Making notes is my favourite thing to do😋

I wanted to write a blog from the past few days. I did have some ideas but did not know on what exactly should I start with. Recently, Bhavani Ravi published a blog ( How to get better at blogging) and Ali Spittel published a blog (tips for problem solving).

Answering to Bhavani’s question which is:

What are you currently learning?

I am currently studying Big data analytics. Learning and understanding the concept of Mining data streams and various algorithms used.

And following what Ali spittle told:

Make your own tutorial of what you learn and break down the problems for easier understanding.

So here I am writing a blog of what I learned and the way I learned. Hoping that you would understand this concept as well. Before I introduce you to the algorithm, let’s get familiarized with basic concepts.

MINING DATA STREAMS

Data Stream Mining is the process of extracting knowledge structures from continuous, rapid data records.

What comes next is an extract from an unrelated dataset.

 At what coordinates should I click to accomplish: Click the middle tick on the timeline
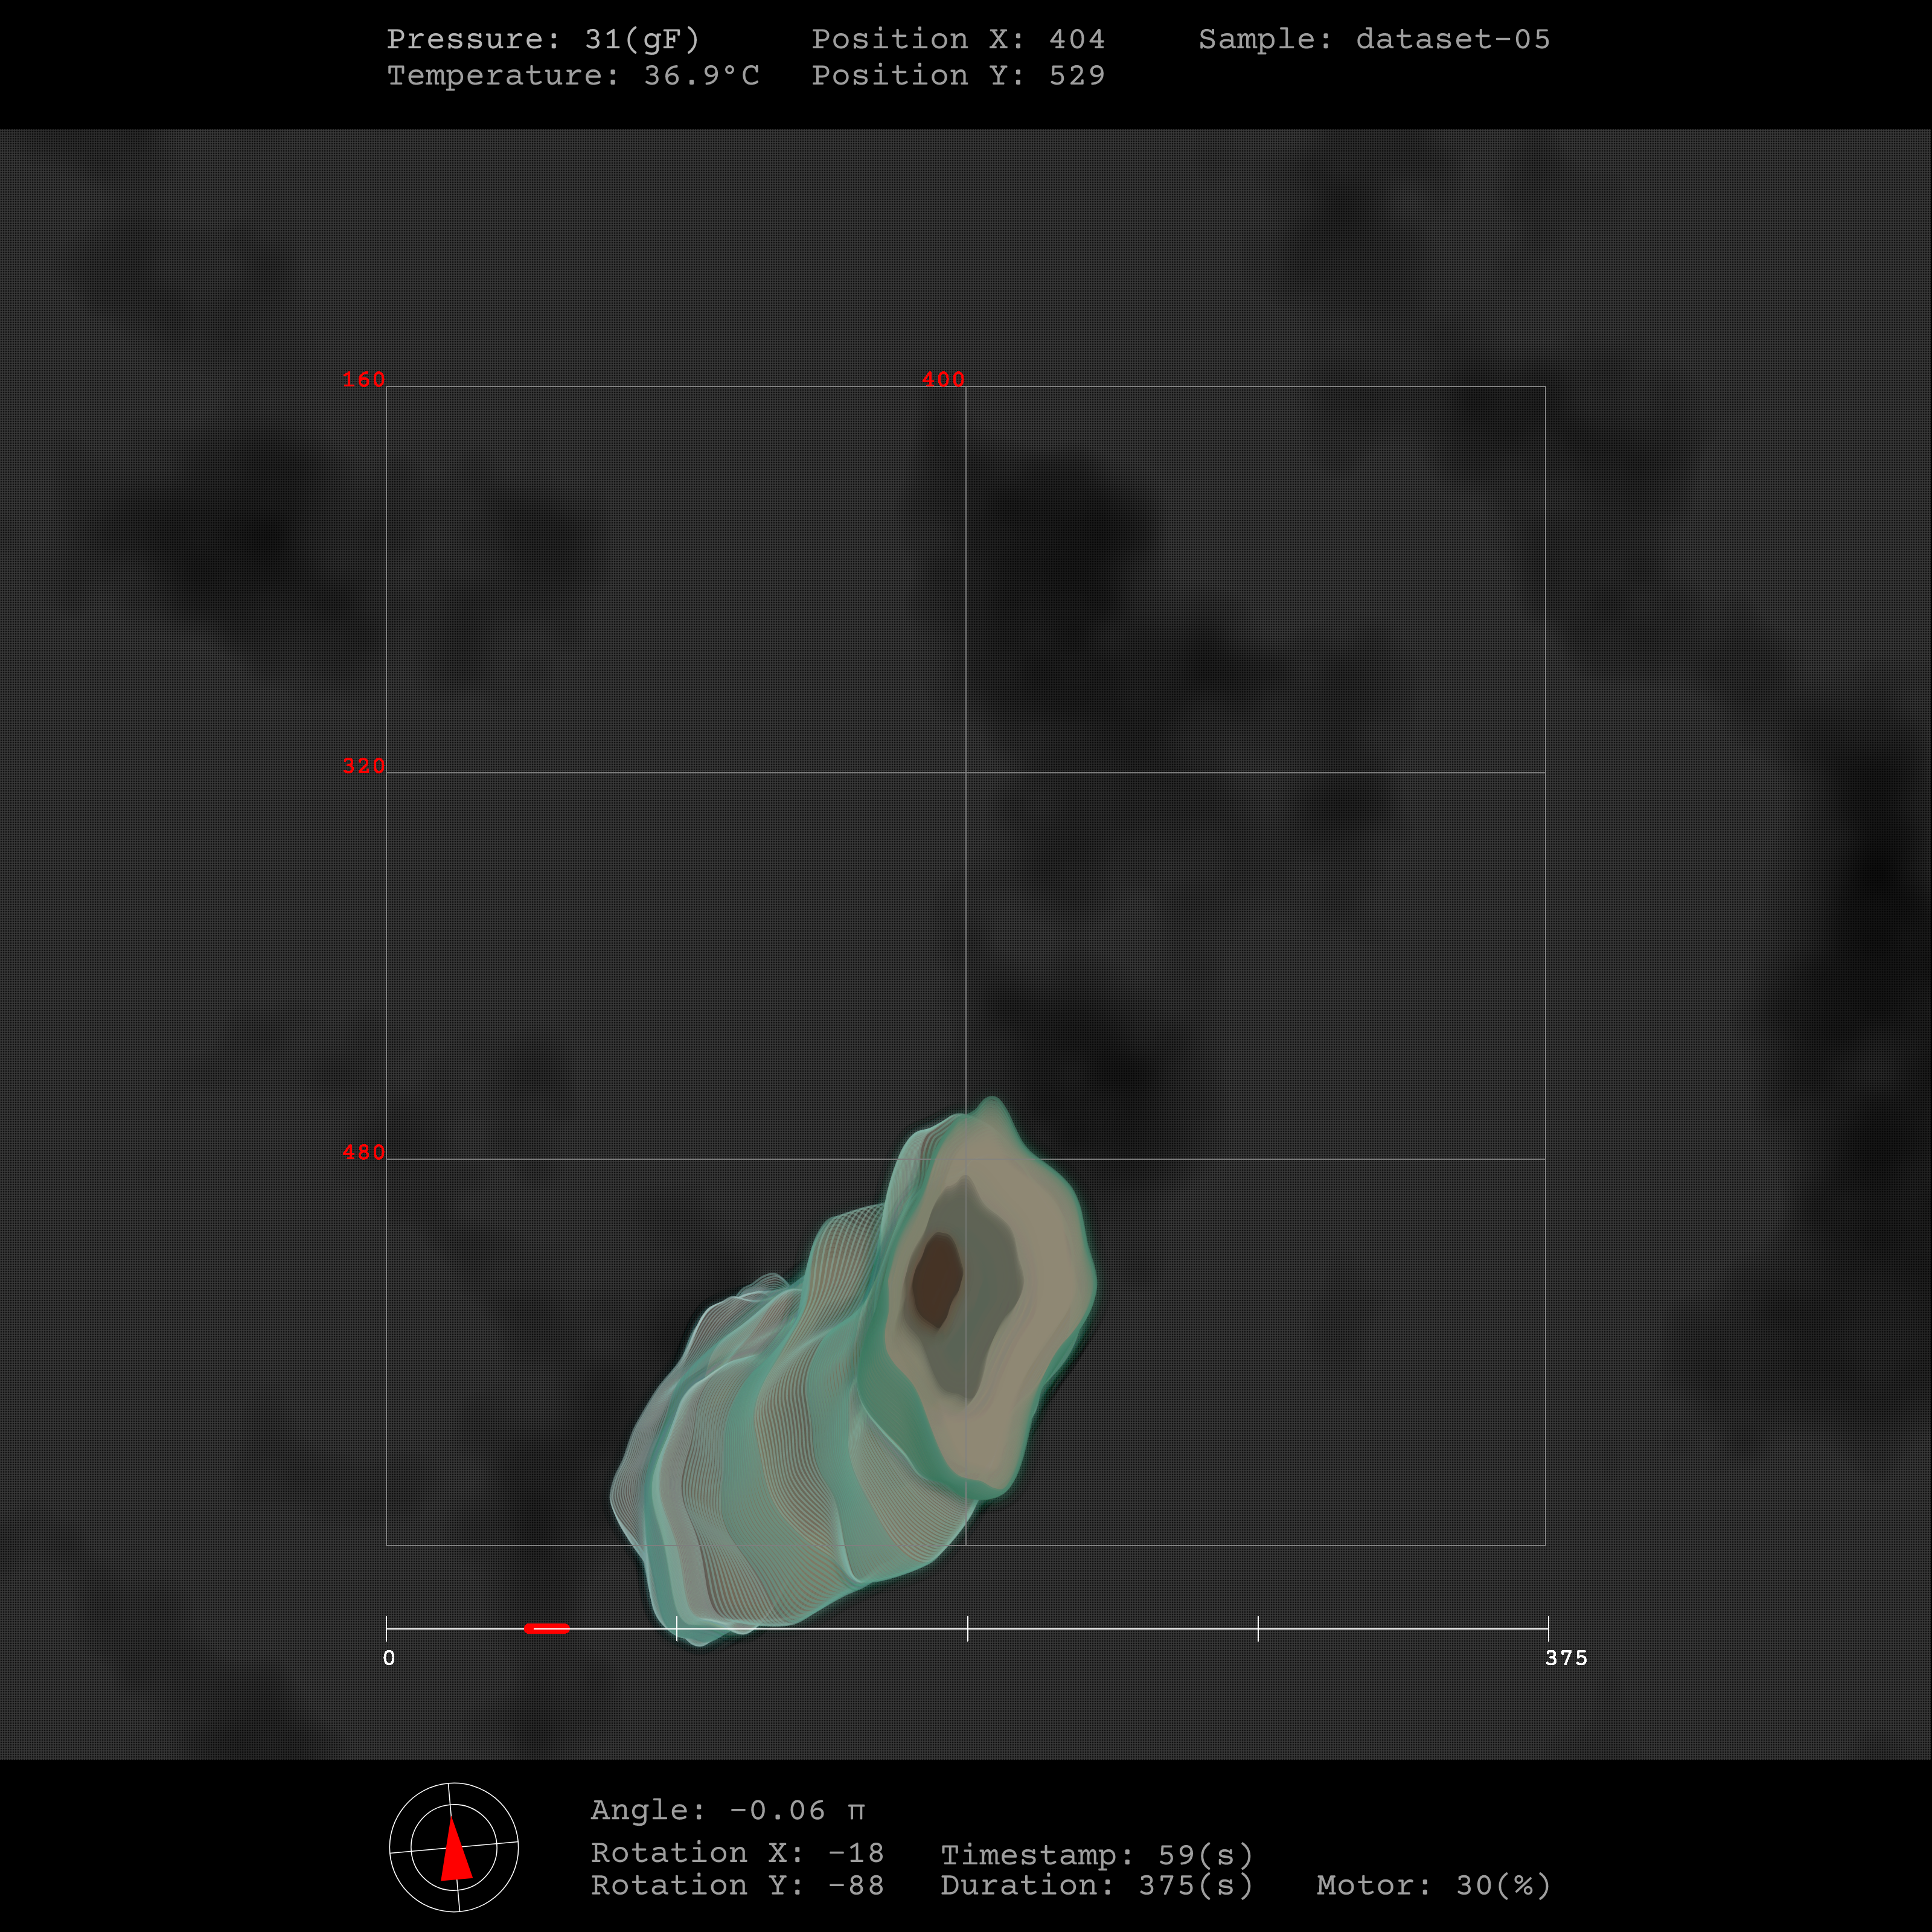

A data stream is an ordered sequence of instances that in many applications of data stream mining can be read only once or a small number of times using limited computing and storage capabilities.

TYPES OF QUERIES

Ad-Hoc query- You ask a query and there is an immediate response. E.g: What is the maximum value seen so far in the stream S?

Standing queries- You are asking a query to the system say “ Anytime you have an answer to this query send me the response” , here you don’t get the answer immediately .

Now let us suppose we have a window of length N (say N=24) on a binary system, We want at all times to be able to answer a query of the form “ How many 1’s are there in the last K bits?” for K<=N.

Here comes the DGIM Algorithm into picture:

Tadaaaa!

COUNTING THE NUMBER OF 1’s IN THE DATA STREAM

DGIM algorithm (Datar-Gionis-Indyk-Motwani Algorithm)

Designed to find the number 1’s in a data set. This algorithm uses O(log²N) bits to represent a window of N bit, allows to estimate the number of 1’s in the window with and error of no more than 50%.

So this algorithm gives a 50% precise answer.

In DGIM algorithm, each bit that arrives has a timestamp, for the position at which it arrives. if the first bit has a timestamp 1, the second bit has a timestamp 2 and so on.. the positions are recognized with the window size N (the window sizes are usually taken as a multiple of 2).The windows are divided into buckets consisting of 1’s and 0's.

RULES FOR FORMING THE BUCKETS:

1. The right side of the bucket should always start with 1. (if it starts with a 0,it is to be neglected) E.g. · 1001011 → a bucket of size 4 ,having four 1’s and starting with 1 on it’s right end.
2. Every bucket should have at least one 1, else no bucket can be formed.
3. All buckets should be in powers of 2.
4. The buckets cannot decrease in size as we move to the left. (move in increasing order towards left)

Let us take an example to understand the algorithm.

Estimating the number of 1’s and counting the buckets in the given data stream.

This picture shows how we can form the buckets based on the number of ones by following the rules.

In the given data stream let us assume the new bit arrives from the right. When the new bit = 0

After the new bit ( 0 ) arrives with a time stamp 101, there is no change in the buckets.

But what if the new bit that arrives is 1, then we need to make changes..

· Create a new bucket with the current timestamp and size 1.

· If there was only one bucket of size 1, then nothing more needs to be done. However, if there are now three buckets of size 1( buckets with timestamp 100,102, 103 in the second step in the picture) We fix the problem by combining the leftmost(earliest) two buckets of size 1. (purple box)

To combine any two adjacent buckets of the same size, replace them by one bucket of twice the size. The timestamp of the new bucket is the timestamp of the rightmost of the two buckets.

Now, sometimes combining two buckets of size 1 may create a third bucket of size 2. If so, we combine the leftmost two buckets of size 2 into a bucket of size 4. This process may ripple through the bucket sizes.

How long can you continue doing this…

You can continue if current timestamp- leftmost bucket timestamp of window < N (=24 here) E.g. 103–87=16 < 24 so I continue, if it greater or equal to then I stop.

Finally the answer to the query.

How many 1’s are there in the last 20 bits?

Counting the sizes of the buckets in the last 20 bits, we say, there are 11 ones.

Ending with a motivational quote…

If you believe you can then you’re half way there.